Fig. 4. hnRNP A1 specifically inhibits tat splicing. Splicing reactions containing tat (lanes 1–5) or PIP7.A (lanes 6–10) were performed in non-depleted extract (NE; lanes 1 and 6) or in oligo(dT)-depleted extract [oligo(dT)ΔNE; lanes 2–5 and 7–10]. The depleted extract was reconstituted with U2AF activity in lanes 3–6 and 8–10, and 17.5 ng/µl (+) or 35 ng/µl (++) (final concentration) GST–hnRNP A1 was added in lanes 4 and 9, and lanes 5 and 10, respectively. The identities of the splicing products are indicated.

Fig. 6. In vitro splicing analysis determining the effect of ISS and ESS3 mutations. (A) Splicing of tat pre-mRNA in NE in the absence and presence of 32 ng/µl recombinant SF2/ASF (lanes 1 and 2) as compared with tat-derived pre-mRNAs with deleted ESS3 (tatΔ4; lanes 3 and 4), scrambled ISS (tat-sA1; lanes 5 and 6), deleted ISS (tatΔA1; lanes 9 and 10), scrambled ISS and deleted ESS3 (tat-sA1Δ4; lanes 7 and 8), and deleted ISS and ESS3 (tatΔA1Δ4; lanes 11 and 12). (B) Splicing of the chimeric PIPtat pre-mRNA (lanes 1–5), as compared with PIPtat-derived pre-mRNAs with deleted ESS3 (PIPtatΔ4; lanes 6–10), and scrambled ISS and deleted ESS3 (PIPtat-sA1Δ4; lanes 11–15). (C) Splicing of PIPtat pre-mRNA (lanes 1–5) and PIPtat with scrambled ISS (PIPtat-sA1; lanes 6–10). The source of NE was: non-depleted NE, oligo(dT)ΔNE or oligo(dT)ΔNE supplemented with U2AF alone or together with 12.5 ng/µl (+) or 37.5 ng/µl (++) (final concentration) GST–hnRNP A1 as indicated above the lanes. The asterisk indicates a degradation product that co-migrates with the exon–exon product of PIPtat. The identities of the splicing products are indicated.

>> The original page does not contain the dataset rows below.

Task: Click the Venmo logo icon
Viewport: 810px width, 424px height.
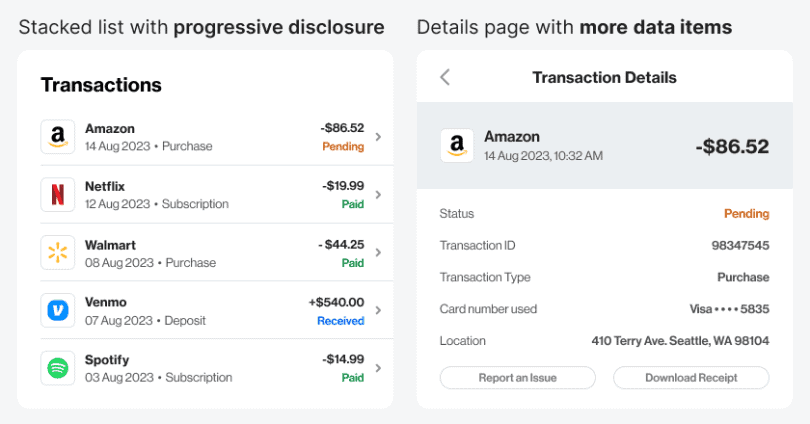Action: [x=58, y=311]
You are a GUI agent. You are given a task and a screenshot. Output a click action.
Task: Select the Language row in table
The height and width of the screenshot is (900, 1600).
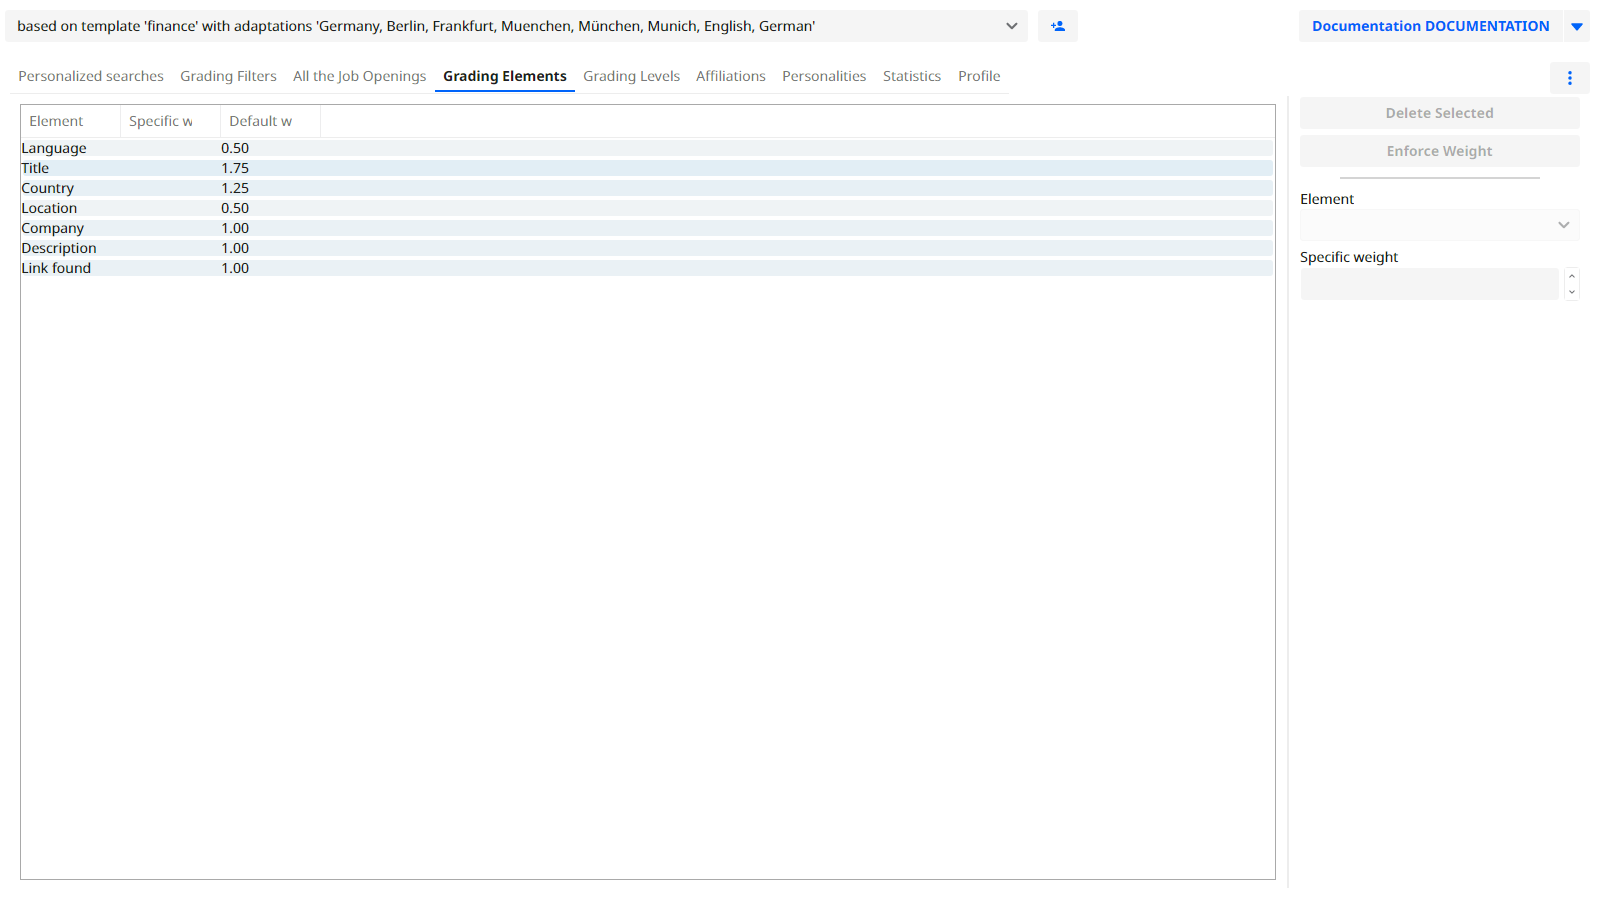pyautogui.click(x=54, y=148)
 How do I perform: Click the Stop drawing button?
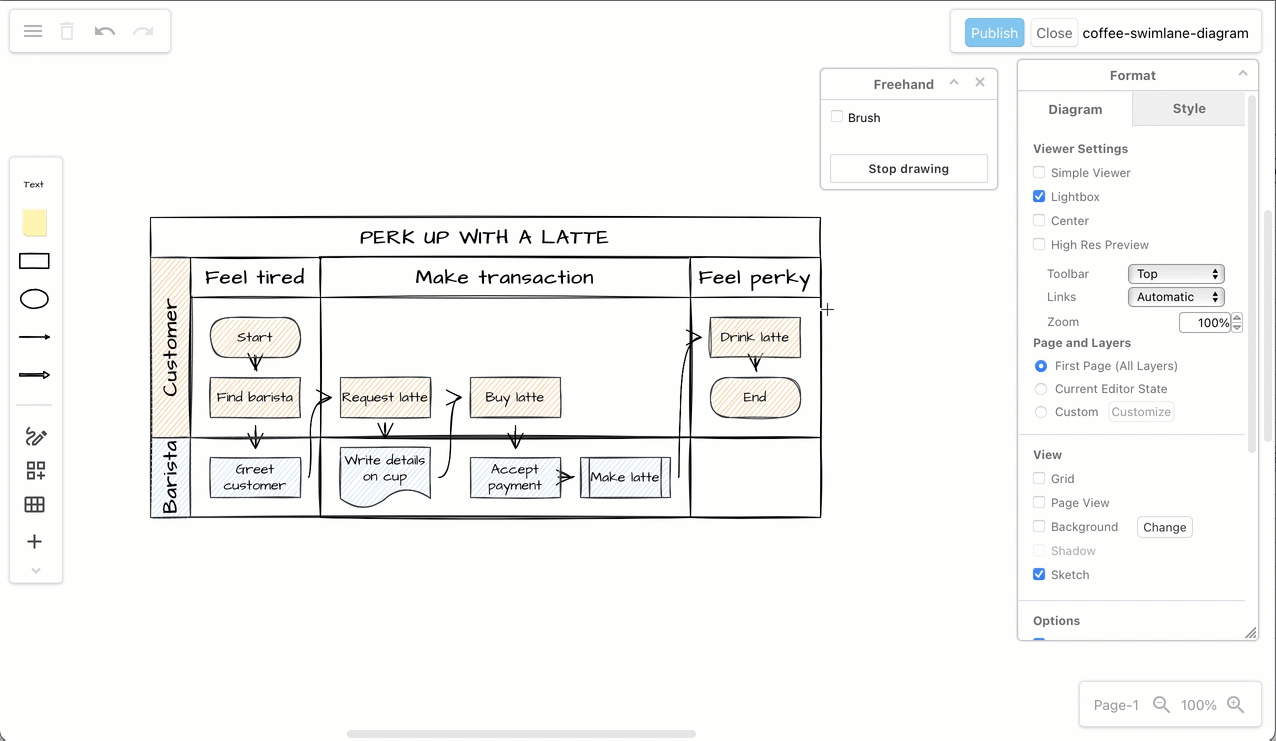point(908,168)
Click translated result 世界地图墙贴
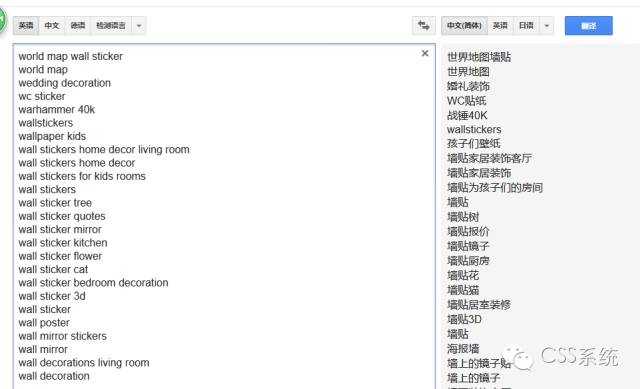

Fig. 8. Native gel electrophoresis analysing the assembly of spliceosomes on tat pre-mRNA-derived constructs in response to hnRNP A1 (15 ng/µl) and inactivation of the ISS and ESS3 elements. The pre-mRNAs, PIPtat, PIPtat-sA1Δ4 and, as control, PIP7.A, were incubated for 20 min under the indicated conditions before analysing the complexes by native polyacrylamide gel electrophoresis. The positions of complexes H, A, B and C are indicated.